● Exercise objective:
What you return must be the complete listing, unchanged.
Top of Supplied data
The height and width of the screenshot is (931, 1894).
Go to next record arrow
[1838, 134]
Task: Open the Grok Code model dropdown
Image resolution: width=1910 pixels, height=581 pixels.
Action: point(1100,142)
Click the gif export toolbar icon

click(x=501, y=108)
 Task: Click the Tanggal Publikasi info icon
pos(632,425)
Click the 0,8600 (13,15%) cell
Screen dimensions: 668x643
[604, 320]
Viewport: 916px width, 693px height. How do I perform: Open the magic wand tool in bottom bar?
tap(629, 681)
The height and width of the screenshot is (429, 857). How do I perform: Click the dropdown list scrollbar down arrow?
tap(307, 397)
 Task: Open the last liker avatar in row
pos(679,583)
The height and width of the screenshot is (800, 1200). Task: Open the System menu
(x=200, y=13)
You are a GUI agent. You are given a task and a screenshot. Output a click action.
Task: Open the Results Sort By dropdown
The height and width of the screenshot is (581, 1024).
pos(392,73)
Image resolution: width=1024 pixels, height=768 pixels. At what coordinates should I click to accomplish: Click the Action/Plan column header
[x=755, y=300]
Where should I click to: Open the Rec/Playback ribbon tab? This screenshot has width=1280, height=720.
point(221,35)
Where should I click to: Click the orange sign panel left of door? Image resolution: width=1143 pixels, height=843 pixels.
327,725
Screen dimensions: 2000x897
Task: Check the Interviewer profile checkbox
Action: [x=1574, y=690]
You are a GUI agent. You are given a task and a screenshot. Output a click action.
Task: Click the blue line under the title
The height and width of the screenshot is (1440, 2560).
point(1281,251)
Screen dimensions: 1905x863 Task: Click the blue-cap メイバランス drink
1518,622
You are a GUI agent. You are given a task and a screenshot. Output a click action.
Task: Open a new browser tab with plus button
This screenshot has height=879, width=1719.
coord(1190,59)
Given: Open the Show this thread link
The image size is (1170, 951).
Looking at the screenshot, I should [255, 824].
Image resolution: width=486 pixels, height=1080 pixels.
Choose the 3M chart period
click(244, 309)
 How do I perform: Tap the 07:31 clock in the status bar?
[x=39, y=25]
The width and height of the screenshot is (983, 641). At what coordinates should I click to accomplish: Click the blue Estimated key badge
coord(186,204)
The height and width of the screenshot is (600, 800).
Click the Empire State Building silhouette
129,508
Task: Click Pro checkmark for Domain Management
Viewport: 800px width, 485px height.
Bottom of Supplied data
● Response:
The height and width of the screenshot is (931, 1894).
Go to next record arrow
[1838, 134]
Task: Open the Grok Code model dropdown
Image resolution: width=1910 pixels, height=581 pixels.
Action: point(1100,142)
Click the gif export toolbar icon

click(x=501, y=108)
 Task: Click the Tanggal Publikasi info icon
pos(632,425)
Click the 0,8600 (13,15%) cell
Screen dimensions: 668x643
[604, 320]
Viewport: 916px width, 693px height. How do I perform: Open the magic wand tool in bottom bar?
tap(629, 681)
The height and width of the screenshot is (429, 857). How do I perform: Click the dropdown list scrollbar down arrow?
tap(307, 397)
 Task: Open the last liker avatar in row
pos(679,583)
The height and width of the screenshot is (800, 1200). Task: Open the System menu
(x=200, y=13)
You are a GUI agent. You are given a task and a screenshot. Output a click action.
Task: Open the Results Sort By dropdown
The height and width of the screenshot is (581, 1024).
pos(392,73)
Image resolution: width=1024 pixels, height=768 pixels. At what coordinates should I click to accomplish: Click the Action/Plan column header
[x=755, y=300]
Where should I click to: Open the Rec/Playback ribbon tab? This screenshot has width=1280, height=720.
point(221,35)
Where should I click to: Click the orange sign panel left of door? Image resolution: width=1143 pixels, height=843 pixels.
327,725
Screen dimensions: 2000x897
Task: Check the Interviewer profile checkbox
Action: [x=1574, y=690]
You are a GUI agent. You are given a task and a screenshot. Output a click action.
Task: Click the blue line under the title
The height and width of the screenshot is (1440, 2560).
point(1281,251)
Screen dimensions: 1905x863 Task: Click the blue-cap メイバランス drink
1518,622
You are a GUI agent. You are given a task and a screenshot. Output a click action.
Task: Open a new browser tab with plus button
This screenshot has height=879, width=1719.
coord(1190,59)
Given: Open the Show this thread link
The image size is (1170, 951).
Looking at the screenshot, I should [255, 824].
Image resolution: width=486 pixels, height=1080 pixels.
Choose the 3M chart period
click(244, 309)
 How do I perform: Tap the 07:31 clock in the status bar?
[x=39, y=25]
The width and height of the screenshot is (983, 641). At what coordinates should I click to accomplish: Click the blue Estimated key badge
coord(186,204)
The height and width of the screenshot is (600, 800).
Click the Empire State Building silhouette
129,508
Task: Click Pro checkmark for Domain Management
Viewport: 800px width, 485px height.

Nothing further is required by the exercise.